*** Opening of Given records ***

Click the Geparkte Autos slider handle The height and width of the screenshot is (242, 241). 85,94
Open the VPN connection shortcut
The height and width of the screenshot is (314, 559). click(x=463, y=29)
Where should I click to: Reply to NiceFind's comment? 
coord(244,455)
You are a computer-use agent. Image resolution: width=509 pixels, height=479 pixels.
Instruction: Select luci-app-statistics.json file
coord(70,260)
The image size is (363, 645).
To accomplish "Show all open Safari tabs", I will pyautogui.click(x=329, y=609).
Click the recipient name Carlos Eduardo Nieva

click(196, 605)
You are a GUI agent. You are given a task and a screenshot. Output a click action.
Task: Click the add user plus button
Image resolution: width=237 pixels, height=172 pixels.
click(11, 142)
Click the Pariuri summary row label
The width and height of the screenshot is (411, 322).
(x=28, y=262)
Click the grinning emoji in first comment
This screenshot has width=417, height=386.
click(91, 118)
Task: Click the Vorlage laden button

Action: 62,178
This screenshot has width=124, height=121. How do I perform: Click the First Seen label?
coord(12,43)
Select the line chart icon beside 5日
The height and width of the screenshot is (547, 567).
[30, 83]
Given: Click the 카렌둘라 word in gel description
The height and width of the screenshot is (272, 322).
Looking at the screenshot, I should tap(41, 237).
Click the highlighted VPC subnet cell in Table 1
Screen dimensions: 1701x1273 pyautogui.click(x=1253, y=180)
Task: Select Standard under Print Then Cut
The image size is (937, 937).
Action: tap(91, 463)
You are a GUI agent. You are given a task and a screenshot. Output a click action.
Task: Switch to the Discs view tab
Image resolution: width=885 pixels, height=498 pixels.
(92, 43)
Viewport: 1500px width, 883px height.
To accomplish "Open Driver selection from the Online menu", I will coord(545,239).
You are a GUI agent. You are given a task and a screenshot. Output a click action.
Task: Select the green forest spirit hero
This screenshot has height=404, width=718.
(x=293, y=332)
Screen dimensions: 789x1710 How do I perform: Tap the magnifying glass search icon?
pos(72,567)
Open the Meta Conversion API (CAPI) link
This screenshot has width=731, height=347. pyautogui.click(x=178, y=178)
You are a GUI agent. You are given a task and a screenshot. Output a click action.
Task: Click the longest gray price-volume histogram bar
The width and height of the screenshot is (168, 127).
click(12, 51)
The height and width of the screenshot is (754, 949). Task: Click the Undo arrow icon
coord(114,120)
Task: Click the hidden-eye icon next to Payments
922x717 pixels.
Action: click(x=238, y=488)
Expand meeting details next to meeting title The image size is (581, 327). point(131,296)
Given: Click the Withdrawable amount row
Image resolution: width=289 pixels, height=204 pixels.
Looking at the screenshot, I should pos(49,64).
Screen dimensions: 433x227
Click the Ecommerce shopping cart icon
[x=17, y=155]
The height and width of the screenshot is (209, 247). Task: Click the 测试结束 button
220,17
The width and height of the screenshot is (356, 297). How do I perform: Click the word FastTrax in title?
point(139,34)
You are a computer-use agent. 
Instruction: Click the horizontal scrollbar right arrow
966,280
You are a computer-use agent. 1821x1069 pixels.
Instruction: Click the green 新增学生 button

*** Close of Given records ***

Activity: Each line that holds the string "green" is to be copied from the entries above.

Solved exercise:
Task: Select the green forest spirit hero
Instruction: Click the green 新增学生 button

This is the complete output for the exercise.